Try it:
Each entry that follows should be retyped exactly.

(Stored entries)

============

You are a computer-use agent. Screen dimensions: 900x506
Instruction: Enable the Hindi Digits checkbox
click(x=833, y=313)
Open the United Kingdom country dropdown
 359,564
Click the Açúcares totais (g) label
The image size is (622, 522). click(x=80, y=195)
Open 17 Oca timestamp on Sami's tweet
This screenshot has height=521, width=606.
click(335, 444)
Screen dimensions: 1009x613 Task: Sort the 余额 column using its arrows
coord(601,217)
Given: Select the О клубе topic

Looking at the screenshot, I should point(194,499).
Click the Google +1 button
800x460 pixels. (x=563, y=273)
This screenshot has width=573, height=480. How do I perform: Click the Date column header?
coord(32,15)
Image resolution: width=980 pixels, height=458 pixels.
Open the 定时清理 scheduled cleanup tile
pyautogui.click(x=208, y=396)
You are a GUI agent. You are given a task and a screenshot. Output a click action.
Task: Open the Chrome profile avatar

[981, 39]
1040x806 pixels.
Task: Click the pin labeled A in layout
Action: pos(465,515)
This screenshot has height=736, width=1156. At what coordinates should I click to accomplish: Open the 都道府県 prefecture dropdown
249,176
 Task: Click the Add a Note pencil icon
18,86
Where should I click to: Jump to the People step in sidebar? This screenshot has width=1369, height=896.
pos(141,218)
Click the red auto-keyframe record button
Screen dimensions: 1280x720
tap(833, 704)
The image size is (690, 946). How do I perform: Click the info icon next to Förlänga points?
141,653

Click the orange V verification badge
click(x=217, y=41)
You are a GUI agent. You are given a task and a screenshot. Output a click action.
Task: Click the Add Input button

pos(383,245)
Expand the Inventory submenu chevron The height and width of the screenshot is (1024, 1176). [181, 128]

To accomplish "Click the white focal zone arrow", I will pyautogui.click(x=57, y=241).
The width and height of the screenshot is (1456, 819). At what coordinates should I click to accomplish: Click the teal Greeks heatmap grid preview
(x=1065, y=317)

============

Response to this task:
You are a computer-use agent. Screen dimensions: 900x506
Instruction: Enable the Hindi Digits checkbox
click(x=833, y=313)
Open the United Kingdom country dropdown
 359,564
Click the Açúcares totais (g) label
The image size is (622, 522). click(x=80, y=195)
Open 17 Oca timestamp on Sami's tweet
This screenshot has height=521, width=606.
click(335, 444)
Screen dimensions: 1009x613 Task: Sort the 余额 column using its arrows
coord(601,217)
Given: Select the О клубе topic

Looking at the screenshot, I should point(194,499).
Click the Google +1 button
800x460 pixels. (x=563, y=273)
This screenshot has width=573, height=480. How do I perform: Click the Date column header?
coord(32,15)
Image resolution: width=980 pixels, height=458 pixels.
Open the 定时清理 scheduled cleanup tile
pyautogui.click(x=208, y=396)
You are a GUI agent. You are given a task and a screenshot. Output a click action.
Task: Open the Chrome profile avatar

[981, 39]
1040x806 pixels.
Task: Click the pin labeled A in layout
Action: pos(465,515)
This screenshot has height=736, width=1156. At what coordinates should I click to accomplish: Open the 都道府県 prefecture dropdown
249,176
 Task: Click the Add a Note pencil icon
18,86
Where should I click to: Jump to the People step in sidebar? This screenshot has width=1369, height=896.
pos(141,218)
Click the red auto-keyframe record button
Screen dimensions: 1280x720
tap(833, 704)
The image size is (690, 946). How do I perform: Click the info icon next to Förlänga points?
141,653

Click the orange V verification badge
click(x=217, y=41)
You are a GUI agent. You are given a task and a screenshot. Output a click action.
Task: Click the Add Input button

pos(383,245)
Expand the Inventory submenu chevron The height and width of the screenshot is (1024, 1176). [181, 128]

To accomplish "Click the white focal zone arrow", I will pyautogui.click(x=57, y=241).
The width and height of the screenshot is (1456, 819). At what coordinates should I click to accomplish: Click the teal Greeks heatmap grid preview
(x=1065, y=317)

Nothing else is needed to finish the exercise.